* [TEXTO CITADO]
......
El panorama actual del independentismo, tanto político como cívico, se caracteriza por dosis elevadas de desorientación, en el seno de la sociedad, entre los muchos miles de personas que siguen simpatizando con esta causa, es decir, con el horizonte de una nación catalana libre, soberana e independiente. El desconcierto innegable se traduce con una disminución evidente en la exteriorización del fervor público, cierto escepticismo en cuanto a la capacidad de los dirigentes actuales de conducir la situación a buen puerto, prácticas conscientes de abstencionismo electoral e incomprensión por cómo avanzar sin disponer de una estrategia clara y compartida por los actores políticos, con capacidad de generar complicidad social y lograr así la hegemonía cultural que haga posible la victoria.
La fatiga civil, pues, no es de extrañar teniendo en cuenta la situación, pero no parece muy sensato que a una realidad adversa añadamos, aún, más elementos nocivos. A veces, da la impresión de que algunos compatriotas encuentran placer en la negatividad, en un continuo ejercicio de masoquismo nacional, mediante el cual se regodean señalando, exclusivamente, todo lo que no funciona, sin entrar nunca a valorar los aspectos positivos de la propia realidad social. Basta con que alguien proponga blanco para que, a toda prisa, alguien que hasta ese momento no había abierto boca ni planteado nada, le salte a la yugular advirtiéndole de que no hay más camino que el negro, sin más ánimo aparente que tocar lo que no suena.
Existe, sin embargo, una masa crítica lo suficientemente importante para no estar siempre a punto de tirar la toalla; cientos de miles de personas que votan fuerzas políticas que, formalmente, se reclaman independentistas; miles de ciudadanos que son miembros de entidades cívicas y culturales en todo el país, y que contribuyen con una cuota regular a su funcionamiento; catalanes que dedican una parte de su tiempo personal a dirigir el tejido asociativo y que lo hacen no como una salida profesional, que nunca ha estado fuera de la política, sino como un verdadero compromiso cívico, nacional, sobre todo si se tiene en cuenta que todos ellos tendrían una vida más tranquila si se dedicaran a su trabajo o aficiones. Se implican, pues, y es de agradecer, sólo por conciencia nacional y compromiso cívico.
Aun así, nunca faltan quienes lo encuentran todo mal y dedican sus energías no a combatir a los adversarios del país, sino a criticar, insultar o menospreciar los esfuerzos de aquellos que, con mayor o menor acierto, están activos intentando sacar adelante su idea de país. “No todo lo catalán es bueno” nos decía Jordi Carbonell, de quien este año conmemoramos el centenario, pero tampoco es siempre malo todo lo catalán. La facilidad que tienen algunos para la descalificación ajena es extraordinaria, inmensa, colosal. La capacidad de autodestrucción del independentismo catalán es de gigantescas dimensiones. A poco que observemos, al final resultará que seremos todos un grupo de cobardes, ‘botiflers’ y traidores, adjetivos que se emplean con una facilidad calificadora que hace estremecer.
......
* [MATERIAL DE TRABAJO]
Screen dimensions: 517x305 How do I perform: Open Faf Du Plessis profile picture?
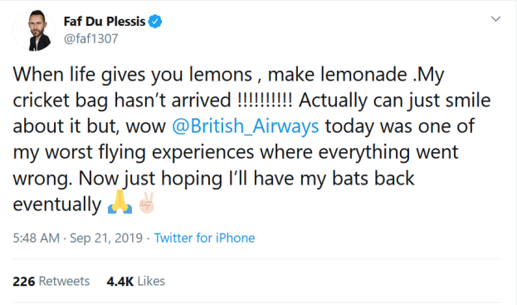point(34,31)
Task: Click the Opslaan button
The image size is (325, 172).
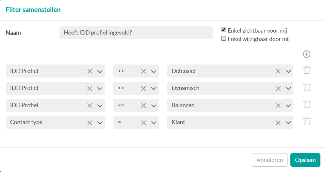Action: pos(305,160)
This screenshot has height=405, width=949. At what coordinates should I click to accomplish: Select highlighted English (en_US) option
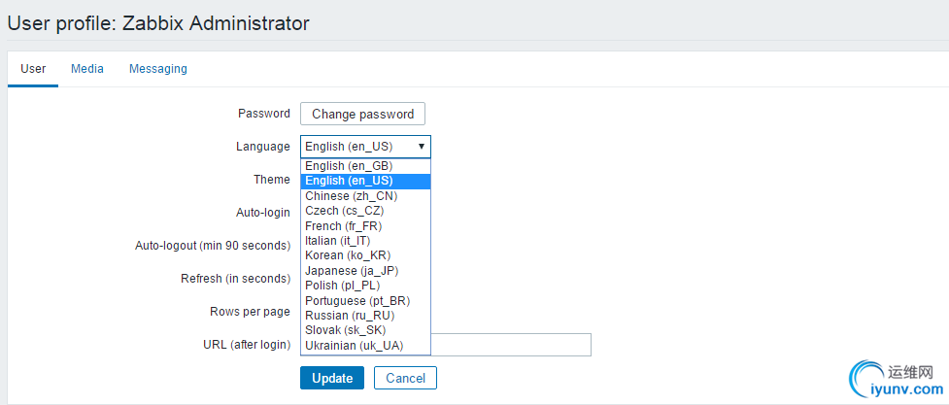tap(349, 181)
......
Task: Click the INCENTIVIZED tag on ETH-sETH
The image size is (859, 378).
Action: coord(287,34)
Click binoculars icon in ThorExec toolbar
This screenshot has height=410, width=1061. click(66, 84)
......
* [TAREAS]
**A.** Responda brevemente, a partir del texto sobre el independentismo catalán:
(i) ¿Qué frase atribuye el texto a Jordi Carbonell?
(ii) ¿Qué tres calificativos, según el último párrafo, se emplean con una facilidad que hace estremecer?
(iii) ¿Por qué motivos, según el texto, se implican quienes dedican parte de su tiempo personal a dirigir el tejido asociativo?
**B.** Extraiga literalmente de los registros las líneas comprendidas desde la que contiene "Task: Click the INCENTIVIZED tag on ETH-sETH" hasta la que contiene "This screenshot has height=410, width=1061.", ambas incluidas.
El texto y los registros constituyen materiales independientes entre sí.

* [RESPUESTAS POR TAREA]
**A.**
(i) "No todo lo catalán es bueno".
(ii) Cobardes, 'botiflers' y traidores.
(iii) Sólo por conciencia nacional y compromiso cívico.

**B.**
Task: Click the INCENTIVIZED tag on ETH-sETH
The image size is (859, 378).
Action: coord(287,34)
Click binoculars icon in ThorExec toolbar
This screenshot has height=410, width=1061. click(66, 84)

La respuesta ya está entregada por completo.